_TRY IT_: When the line containing "Security Audit and Gap-Analysis (1130, 1002)" is reached, include it and end there; set down verbatim every line before it, starting at the top of the records.

_EXTRACTED ENTRIES_:
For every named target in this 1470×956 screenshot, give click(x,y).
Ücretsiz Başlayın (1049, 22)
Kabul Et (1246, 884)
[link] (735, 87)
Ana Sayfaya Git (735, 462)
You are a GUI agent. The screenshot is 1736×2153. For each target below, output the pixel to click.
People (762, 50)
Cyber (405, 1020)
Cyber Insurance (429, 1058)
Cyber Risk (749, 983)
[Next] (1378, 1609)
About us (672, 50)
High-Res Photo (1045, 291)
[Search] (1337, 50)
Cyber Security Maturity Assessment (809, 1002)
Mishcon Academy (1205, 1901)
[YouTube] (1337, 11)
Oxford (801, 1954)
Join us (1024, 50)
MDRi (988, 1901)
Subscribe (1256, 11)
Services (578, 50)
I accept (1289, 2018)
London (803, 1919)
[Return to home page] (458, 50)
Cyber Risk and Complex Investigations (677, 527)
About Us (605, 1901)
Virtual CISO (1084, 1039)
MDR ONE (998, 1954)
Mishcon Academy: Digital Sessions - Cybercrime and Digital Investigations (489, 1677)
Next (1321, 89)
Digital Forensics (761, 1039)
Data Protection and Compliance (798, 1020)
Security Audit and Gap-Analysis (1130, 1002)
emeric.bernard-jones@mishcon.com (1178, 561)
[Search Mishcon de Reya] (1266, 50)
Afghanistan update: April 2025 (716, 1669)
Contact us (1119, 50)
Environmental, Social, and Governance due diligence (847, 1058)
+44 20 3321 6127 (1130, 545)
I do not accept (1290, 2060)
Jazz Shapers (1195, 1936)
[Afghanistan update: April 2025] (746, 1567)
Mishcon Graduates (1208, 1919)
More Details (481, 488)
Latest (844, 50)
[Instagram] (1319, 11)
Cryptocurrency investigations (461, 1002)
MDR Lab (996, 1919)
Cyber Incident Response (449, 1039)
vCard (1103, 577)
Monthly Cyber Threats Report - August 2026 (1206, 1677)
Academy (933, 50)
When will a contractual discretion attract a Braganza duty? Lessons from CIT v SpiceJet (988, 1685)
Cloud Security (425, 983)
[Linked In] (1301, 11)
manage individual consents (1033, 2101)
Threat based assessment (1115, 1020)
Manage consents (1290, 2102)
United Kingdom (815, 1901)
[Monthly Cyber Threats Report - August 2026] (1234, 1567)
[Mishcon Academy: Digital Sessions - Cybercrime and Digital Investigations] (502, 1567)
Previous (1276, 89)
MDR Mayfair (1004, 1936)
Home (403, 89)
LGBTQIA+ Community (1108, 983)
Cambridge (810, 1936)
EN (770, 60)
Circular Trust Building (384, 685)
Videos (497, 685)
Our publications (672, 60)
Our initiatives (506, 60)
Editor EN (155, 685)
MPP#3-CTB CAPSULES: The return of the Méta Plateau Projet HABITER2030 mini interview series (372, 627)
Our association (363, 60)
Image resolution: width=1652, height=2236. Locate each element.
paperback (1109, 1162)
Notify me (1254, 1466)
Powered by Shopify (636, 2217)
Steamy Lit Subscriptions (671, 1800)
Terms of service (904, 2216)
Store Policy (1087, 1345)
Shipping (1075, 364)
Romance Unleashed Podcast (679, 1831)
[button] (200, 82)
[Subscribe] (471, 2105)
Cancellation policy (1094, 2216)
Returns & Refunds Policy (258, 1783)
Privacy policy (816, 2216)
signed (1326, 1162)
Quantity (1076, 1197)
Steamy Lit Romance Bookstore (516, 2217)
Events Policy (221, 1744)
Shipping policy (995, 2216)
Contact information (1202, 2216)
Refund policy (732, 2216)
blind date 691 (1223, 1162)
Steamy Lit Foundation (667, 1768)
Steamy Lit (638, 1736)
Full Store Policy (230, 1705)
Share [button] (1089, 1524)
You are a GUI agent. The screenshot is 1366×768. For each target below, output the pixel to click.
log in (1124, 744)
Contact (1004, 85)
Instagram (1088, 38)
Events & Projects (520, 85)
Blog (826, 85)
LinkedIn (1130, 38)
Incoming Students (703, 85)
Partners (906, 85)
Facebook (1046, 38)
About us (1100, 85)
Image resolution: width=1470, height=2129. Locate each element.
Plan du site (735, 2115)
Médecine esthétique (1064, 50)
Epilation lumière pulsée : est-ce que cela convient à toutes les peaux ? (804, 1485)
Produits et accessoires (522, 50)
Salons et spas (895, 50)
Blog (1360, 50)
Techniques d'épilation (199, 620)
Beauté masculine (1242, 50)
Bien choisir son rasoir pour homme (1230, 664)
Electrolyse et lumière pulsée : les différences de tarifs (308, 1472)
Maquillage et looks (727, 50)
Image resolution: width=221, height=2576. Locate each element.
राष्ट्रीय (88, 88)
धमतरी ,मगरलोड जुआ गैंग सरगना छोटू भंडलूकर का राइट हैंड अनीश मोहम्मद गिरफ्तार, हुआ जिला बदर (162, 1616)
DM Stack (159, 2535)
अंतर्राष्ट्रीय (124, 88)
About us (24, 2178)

_WRITTEN ANSWER_:
For every named target in this 1470×956 screenshot, give click(x,y).
Ücretsiz Başlayın (1049, 22)
Kabul Et (1246, 884)
[link] (735, 87)
Ana Sayfaya Git (735, 462)
You are a GUI agent. The screenshot is 1736×2153. For each target below, output the pixel to click.
People (762, 50)
Cyber (405, 1020)
Cyber Insurance (429, 1058)
Cyber Risk (749, 983)
[Next] (1378, 1609)
About us (672, 50)
High-Res Photo (1045, 291)
[Search] (1337, 50)
Cyber Security Maturity Assessment (809, 1002)
Mishcon Academy (1205, 1901)
[YouTube] (1337, 11)
Oxford (801, 1954)
Join us (1024, 50)
MDRi (988, 1901)
Subscribe (1256, 11)
Services (578, 50)
I accept (1289, 2018)
London (803, 1919)
[Return to home page] (458, 50)
Cyber Risk and Complex Investigations (677, 527)
About Us (605, 1901)
Virtual CISO (1084, 1039)
MDR ONE (998, 1954)
Mishcon Academy: Digital Sessions - Cybercrime and Digital Investigations (489, 1677)
Next (1321, 89)
Digital Forensics (761, 1039)
Data Protection and Compliance (798, 1020)
Security Audit and Gap-Analysis (1130, 1002)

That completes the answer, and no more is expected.